There are tons of studies, I was just checking my topics. The erection
link with NO and Dopamine is worth looking at too:
Ginkgo biloba leaf extract (EGb 761) enhances catalepsy induced by haloperidol and L-nitroarginine in mice.
Fontana L, Souza AS, Del Bel EA, Oliveira RM.
Laboratorio de Neuropsicofarmacologia, Departamento de Farmacia e Farmacologia, Universidade Estadual de Maringa, Maringa, PR, Brasil. Ginkgo biloba extract
EGb 761 has been reported to have therapeutic effects which have been attributed to anti-oxidant and free radical-scavenging activities, including a direct action on nitric oxide production
. L G-nitro-arginine (L-NOARG), a nitric oxide synthase inhibitor, and haloperidol, a drug that blocks dopamine receptors, are both known to induce catalepsy in rodents. Nitric oxide has been shown to influence dopaminergic transmission in the striatum.

## Records provided
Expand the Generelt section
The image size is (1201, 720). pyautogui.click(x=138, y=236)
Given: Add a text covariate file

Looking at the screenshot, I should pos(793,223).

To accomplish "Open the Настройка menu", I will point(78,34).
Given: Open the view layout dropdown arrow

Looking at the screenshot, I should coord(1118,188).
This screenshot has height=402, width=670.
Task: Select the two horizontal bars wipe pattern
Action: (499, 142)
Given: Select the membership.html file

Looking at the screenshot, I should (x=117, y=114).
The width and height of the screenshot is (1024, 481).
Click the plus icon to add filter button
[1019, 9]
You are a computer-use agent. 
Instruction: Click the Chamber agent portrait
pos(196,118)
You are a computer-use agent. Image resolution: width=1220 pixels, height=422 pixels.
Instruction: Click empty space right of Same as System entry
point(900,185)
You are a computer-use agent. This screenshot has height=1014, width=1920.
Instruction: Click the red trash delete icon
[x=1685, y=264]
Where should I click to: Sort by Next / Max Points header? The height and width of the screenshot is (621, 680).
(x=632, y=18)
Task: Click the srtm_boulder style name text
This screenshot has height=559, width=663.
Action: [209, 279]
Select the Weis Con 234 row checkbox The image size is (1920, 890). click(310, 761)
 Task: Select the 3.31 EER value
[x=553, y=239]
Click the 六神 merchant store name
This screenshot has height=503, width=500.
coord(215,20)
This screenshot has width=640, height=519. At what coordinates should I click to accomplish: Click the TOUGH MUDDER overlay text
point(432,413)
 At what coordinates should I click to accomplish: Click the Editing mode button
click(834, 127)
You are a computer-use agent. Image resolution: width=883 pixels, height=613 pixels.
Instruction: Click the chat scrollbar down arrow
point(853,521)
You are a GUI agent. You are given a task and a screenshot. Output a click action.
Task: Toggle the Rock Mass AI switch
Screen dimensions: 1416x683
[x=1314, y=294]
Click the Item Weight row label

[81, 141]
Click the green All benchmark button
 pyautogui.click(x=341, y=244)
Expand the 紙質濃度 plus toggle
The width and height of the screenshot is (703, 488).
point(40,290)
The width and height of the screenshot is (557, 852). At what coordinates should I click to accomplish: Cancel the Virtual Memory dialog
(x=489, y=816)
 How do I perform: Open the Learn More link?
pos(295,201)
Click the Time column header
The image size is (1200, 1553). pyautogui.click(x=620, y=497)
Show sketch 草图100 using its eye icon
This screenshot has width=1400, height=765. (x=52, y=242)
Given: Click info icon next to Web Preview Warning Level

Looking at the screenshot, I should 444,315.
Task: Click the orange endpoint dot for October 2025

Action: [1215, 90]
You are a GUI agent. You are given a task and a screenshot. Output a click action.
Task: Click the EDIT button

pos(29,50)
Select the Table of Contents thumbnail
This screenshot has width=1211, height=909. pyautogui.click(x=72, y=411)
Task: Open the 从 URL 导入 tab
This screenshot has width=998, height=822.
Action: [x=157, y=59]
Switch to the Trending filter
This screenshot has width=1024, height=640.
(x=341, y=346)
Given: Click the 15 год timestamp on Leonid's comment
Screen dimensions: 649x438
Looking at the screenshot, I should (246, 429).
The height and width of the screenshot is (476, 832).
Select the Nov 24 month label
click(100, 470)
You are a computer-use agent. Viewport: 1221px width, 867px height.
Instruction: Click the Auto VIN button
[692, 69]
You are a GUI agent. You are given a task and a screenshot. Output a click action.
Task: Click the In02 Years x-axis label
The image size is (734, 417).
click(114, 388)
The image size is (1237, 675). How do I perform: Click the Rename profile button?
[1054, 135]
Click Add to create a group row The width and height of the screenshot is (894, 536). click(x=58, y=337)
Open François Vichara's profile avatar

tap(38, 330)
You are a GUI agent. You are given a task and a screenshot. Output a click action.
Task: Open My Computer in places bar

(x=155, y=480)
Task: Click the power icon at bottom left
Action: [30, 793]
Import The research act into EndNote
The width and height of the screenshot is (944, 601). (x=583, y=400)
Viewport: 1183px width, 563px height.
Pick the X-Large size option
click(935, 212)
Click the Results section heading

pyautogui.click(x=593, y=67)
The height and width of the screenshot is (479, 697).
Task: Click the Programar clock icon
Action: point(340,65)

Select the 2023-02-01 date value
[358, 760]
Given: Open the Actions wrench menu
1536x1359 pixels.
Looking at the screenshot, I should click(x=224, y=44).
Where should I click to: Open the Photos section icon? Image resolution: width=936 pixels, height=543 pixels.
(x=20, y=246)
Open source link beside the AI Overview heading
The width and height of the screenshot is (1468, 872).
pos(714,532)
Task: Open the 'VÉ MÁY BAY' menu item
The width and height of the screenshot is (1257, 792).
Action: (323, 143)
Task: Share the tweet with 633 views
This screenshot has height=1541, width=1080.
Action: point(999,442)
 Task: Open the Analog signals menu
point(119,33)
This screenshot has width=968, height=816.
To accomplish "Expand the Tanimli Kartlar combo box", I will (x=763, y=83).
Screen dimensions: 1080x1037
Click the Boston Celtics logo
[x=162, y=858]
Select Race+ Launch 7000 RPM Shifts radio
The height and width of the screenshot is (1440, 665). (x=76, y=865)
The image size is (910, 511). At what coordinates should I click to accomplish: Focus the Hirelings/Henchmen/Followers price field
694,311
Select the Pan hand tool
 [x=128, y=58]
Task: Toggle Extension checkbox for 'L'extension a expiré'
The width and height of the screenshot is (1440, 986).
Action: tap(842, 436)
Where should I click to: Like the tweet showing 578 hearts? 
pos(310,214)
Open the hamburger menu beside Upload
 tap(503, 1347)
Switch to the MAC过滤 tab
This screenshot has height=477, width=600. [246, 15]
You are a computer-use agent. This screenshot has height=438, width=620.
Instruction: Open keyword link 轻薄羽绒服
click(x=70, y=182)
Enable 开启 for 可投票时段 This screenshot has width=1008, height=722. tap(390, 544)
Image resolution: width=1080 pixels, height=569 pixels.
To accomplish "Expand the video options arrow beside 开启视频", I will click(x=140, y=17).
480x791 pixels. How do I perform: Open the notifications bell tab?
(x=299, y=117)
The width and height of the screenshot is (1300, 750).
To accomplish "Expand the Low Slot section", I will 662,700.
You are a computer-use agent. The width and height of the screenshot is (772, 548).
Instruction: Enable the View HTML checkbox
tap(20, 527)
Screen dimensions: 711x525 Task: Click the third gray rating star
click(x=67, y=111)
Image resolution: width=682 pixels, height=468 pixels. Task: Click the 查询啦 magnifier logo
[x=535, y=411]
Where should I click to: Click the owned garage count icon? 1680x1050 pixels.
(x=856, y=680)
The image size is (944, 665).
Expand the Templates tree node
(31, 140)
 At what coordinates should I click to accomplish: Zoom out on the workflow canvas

## Work task A
Name every author credited on the Ginkgo biloba study in the post about Ginkgo biloba extract, in the order given.
## Work task B
Carry the post about Ginkgo biloba extract forward from its last sentence.

## Response area A
Fontana L, Souza AS, Del Bel EA, Oliveira RM

## Response area B
The purpose of the present study was to evaluate the effect of the extract obtained from leaves of Ginkgo biloba tree EGb 761 on catalepsy induced by haloperidol or by L-NOARG. Albino Swiss mice (35-45 g, N = 8-12) received by gavage a single or repeated oral dose (twice a day for 4 days) of EGb 761 followed by ip injection of haloperidol or L-NOARG. After the treatments, the animals were submitted to behavioral evaluation using the catalepsy test. Acute treatment with 80 mg/kg EGb did not modify the catalepsy induced by L-NOARG but, the dose of 40 mg/kg significantly enhanced haloperidol-induced catalepsy measured at the 10th min of the test. After repeated treatment with 80 mg/kg EGb 761, a significant increase in the cataleptic effect produced by both haloperidol and L-NOARG was observed. These data show that repeated EGb 761 administration increases the effects of drugs that modify motor behavior in mice. Since the catalepsy test
has predictive value regarding extrapyramidal effects, the possibility of pharmacological interactions between haloperidol and Ginkgo biloba extracts should be further investigated in clinical studies.
PD-168077, a selective dopamine D4 receptor agonist, induces penile erection when injected into the paraventricular nucleus of male rats.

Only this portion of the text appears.